ACTION ITEM →
Copy out all the lines of the data that hold the word "number".

THE RECORDS →
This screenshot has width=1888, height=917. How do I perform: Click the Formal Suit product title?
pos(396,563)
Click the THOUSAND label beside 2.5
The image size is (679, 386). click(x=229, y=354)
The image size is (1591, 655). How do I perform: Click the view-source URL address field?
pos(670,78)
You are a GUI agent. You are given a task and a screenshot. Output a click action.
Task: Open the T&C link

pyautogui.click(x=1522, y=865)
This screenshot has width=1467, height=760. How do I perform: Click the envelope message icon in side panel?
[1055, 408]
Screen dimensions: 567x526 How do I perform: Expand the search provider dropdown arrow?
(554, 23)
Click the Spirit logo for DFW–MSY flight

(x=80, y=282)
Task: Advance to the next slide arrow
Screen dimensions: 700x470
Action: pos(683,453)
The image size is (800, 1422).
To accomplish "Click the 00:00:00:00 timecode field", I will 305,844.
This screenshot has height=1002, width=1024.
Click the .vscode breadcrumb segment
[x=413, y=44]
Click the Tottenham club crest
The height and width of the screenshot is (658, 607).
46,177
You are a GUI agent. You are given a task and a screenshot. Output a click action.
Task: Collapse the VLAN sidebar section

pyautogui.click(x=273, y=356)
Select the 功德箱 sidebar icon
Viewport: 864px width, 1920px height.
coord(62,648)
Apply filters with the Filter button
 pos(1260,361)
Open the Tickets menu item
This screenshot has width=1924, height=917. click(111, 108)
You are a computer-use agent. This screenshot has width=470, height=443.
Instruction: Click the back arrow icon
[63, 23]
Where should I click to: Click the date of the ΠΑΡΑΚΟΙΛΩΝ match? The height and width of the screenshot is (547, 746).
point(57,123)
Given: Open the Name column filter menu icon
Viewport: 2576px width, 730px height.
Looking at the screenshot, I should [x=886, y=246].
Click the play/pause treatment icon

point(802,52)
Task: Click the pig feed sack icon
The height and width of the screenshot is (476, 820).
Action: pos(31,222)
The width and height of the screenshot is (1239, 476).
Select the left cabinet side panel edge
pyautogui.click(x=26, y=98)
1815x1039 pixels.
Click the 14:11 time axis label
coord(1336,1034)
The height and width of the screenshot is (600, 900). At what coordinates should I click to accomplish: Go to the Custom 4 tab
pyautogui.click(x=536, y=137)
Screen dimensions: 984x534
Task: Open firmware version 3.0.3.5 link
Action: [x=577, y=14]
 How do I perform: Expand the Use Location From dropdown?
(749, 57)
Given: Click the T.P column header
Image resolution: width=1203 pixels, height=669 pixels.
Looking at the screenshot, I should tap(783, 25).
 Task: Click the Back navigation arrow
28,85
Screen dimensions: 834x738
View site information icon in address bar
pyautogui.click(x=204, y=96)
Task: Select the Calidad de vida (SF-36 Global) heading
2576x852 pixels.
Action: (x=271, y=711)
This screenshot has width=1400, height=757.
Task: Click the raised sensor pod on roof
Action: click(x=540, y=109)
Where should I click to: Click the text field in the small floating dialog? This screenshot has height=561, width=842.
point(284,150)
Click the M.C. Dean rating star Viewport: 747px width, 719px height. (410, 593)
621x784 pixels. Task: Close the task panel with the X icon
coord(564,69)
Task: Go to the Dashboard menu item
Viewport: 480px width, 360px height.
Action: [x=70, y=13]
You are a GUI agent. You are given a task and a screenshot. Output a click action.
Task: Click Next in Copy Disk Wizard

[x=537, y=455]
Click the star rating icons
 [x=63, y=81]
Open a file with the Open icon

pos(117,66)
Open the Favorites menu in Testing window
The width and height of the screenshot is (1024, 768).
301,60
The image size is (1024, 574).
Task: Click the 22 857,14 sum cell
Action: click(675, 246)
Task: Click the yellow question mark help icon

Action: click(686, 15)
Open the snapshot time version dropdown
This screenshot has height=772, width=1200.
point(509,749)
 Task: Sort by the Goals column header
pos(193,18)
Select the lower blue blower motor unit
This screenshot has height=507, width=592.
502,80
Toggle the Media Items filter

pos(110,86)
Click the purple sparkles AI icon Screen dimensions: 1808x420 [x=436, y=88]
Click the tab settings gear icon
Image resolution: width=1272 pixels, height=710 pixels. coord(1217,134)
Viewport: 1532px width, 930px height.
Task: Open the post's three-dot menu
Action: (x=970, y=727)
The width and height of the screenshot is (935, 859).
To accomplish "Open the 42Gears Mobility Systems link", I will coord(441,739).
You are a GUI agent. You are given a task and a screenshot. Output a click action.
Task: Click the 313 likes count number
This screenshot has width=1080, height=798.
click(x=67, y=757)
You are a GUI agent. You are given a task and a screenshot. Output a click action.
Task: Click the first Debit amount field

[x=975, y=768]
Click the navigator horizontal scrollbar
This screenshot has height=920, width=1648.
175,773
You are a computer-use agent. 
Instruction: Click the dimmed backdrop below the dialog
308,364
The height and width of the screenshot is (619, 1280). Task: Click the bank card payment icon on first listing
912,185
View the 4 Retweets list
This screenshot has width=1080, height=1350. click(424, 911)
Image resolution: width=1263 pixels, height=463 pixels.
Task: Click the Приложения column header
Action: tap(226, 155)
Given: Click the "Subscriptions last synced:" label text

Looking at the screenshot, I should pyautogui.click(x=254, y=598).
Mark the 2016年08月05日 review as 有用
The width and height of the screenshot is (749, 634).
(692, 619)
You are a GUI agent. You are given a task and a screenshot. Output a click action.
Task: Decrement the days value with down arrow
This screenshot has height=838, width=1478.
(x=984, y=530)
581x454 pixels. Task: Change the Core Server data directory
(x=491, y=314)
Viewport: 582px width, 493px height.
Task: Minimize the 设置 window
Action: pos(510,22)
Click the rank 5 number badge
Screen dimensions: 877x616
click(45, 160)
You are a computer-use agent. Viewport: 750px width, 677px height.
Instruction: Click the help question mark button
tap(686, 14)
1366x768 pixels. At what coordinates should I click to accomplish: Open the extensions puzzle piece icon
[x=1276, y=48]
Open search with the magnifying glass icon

TASK RESULT →
Task: Click the 313 likes count number
Click the rank 5 number badge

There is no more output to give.